** Teks Pilihan **
★ ★ ★
Lifestyle
Sabtu, 18 Februari 2012 - 12:51 WIB

MAKANAN TRADISIONAL: Simbolisme dalam Jenang

Redaksi Solopos.com  /  Is Ariyanto  | SOLOPOS.com

SOLOPOS.COM - Jenang Abang Putih (JIBI/SOLOPOS/Ahmad Hartanto)

Jenang Abang Putih (JIBI/SOLOPOS/Ahmad Hartanto)

Salah satu makanan khas Jawa, jenang, tidak lepas dari kebudayaan dan kepercayaan orang Jawa. Beberapa upacara selametan yang digelar keluarga berlatar belakang Jawa selalu menggunakan sajian atau sesajen jenang. “Orang mau melahirkan, atau tujuh bulanan, syukurannya pakai jenang. Dibagikan ke para tetangga,” kata salah satu peserta Festival Jenang, Muryati, saat ditemui Espos di stannya di Ngarsopuro, Solo, Jumat (17/2/2012).

Advertisement

Maksudnya, jenang yang memiliki tekstur sangat lembut, diharap bisa membuat mudah atau lunyu dan lancar dalam persalinannya.
★ ★ ★
** Data yang Diberikan **

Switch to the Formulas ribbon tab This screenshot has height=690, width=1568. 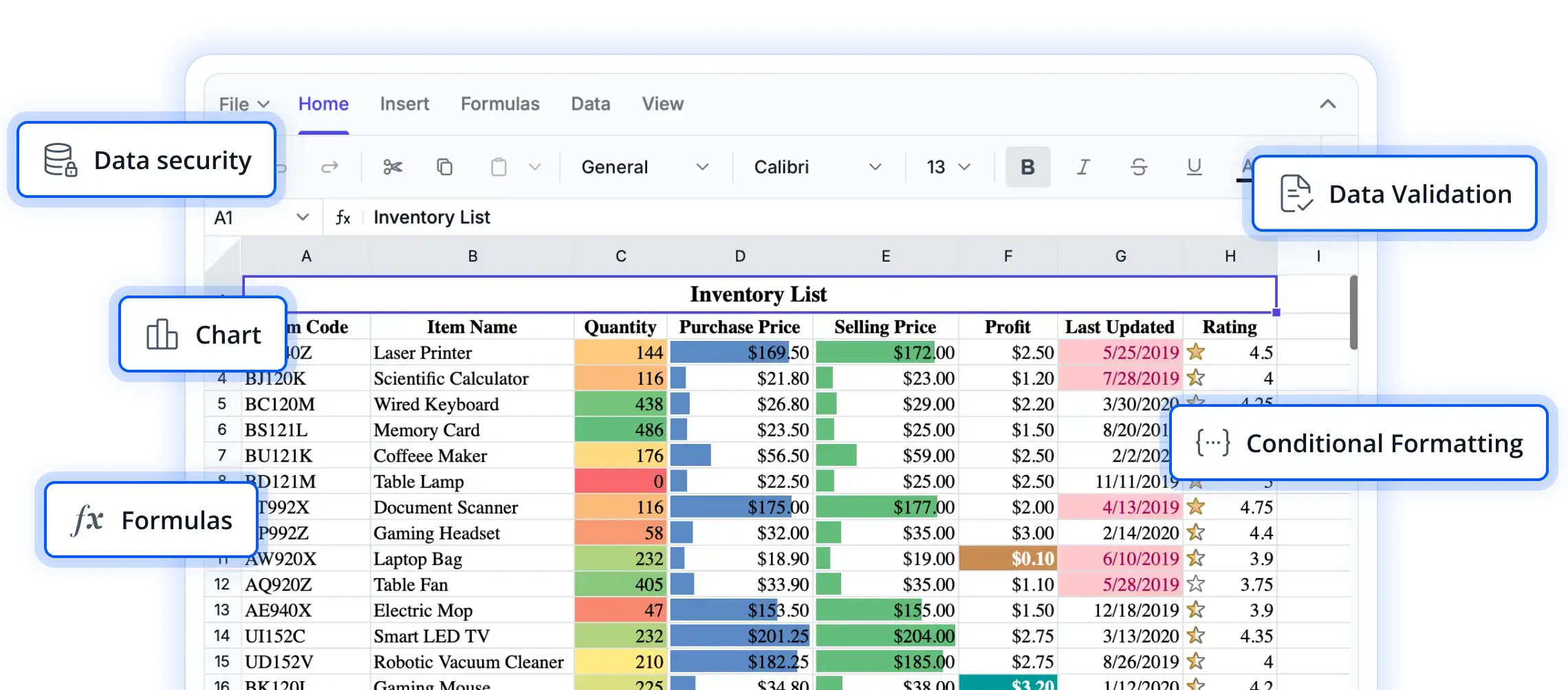click(x=500, y=104)
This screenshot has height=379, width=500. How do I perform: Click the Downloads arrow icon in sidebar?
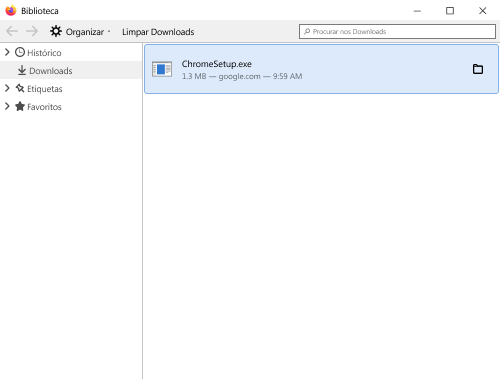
★ ★ ★
** Tugas Dikerjakan **
A – Terjemahkan kalimat dari teks tentang jenang ini ke dalam bahasa Inggris: "Beberapa upacara selametan yang digelar keluarga berlatar belakang Jawa selalu menggunakan sajian atau sesajen jenang."
B – Tuliskan kembali bagian teks tentang jenang yang dimulai dengan "MAKANAN TRADISIONAL: Simbolisme" dan terus sampai "- Jenang Abang Putih (JIBI/SOLOPOS/Ahmad Hartanto)", dengan mengganti "Simbolisme" menjadi "Makna".

** Jawaban Latihan **
A – Several selametan ceremonies held by families of Javanese background always use jenang as a dish or ritual offering.

B –
MAKANAN TRADISIONAL: Makna dalam Jenang

Redaksi Solopos.com  /  Is Ariyanto  | SOLOPOS.com

SOLOPOS.COM - Jenang Abang Putih (JIBI/SOLOPOS/Ahmad Hartanto)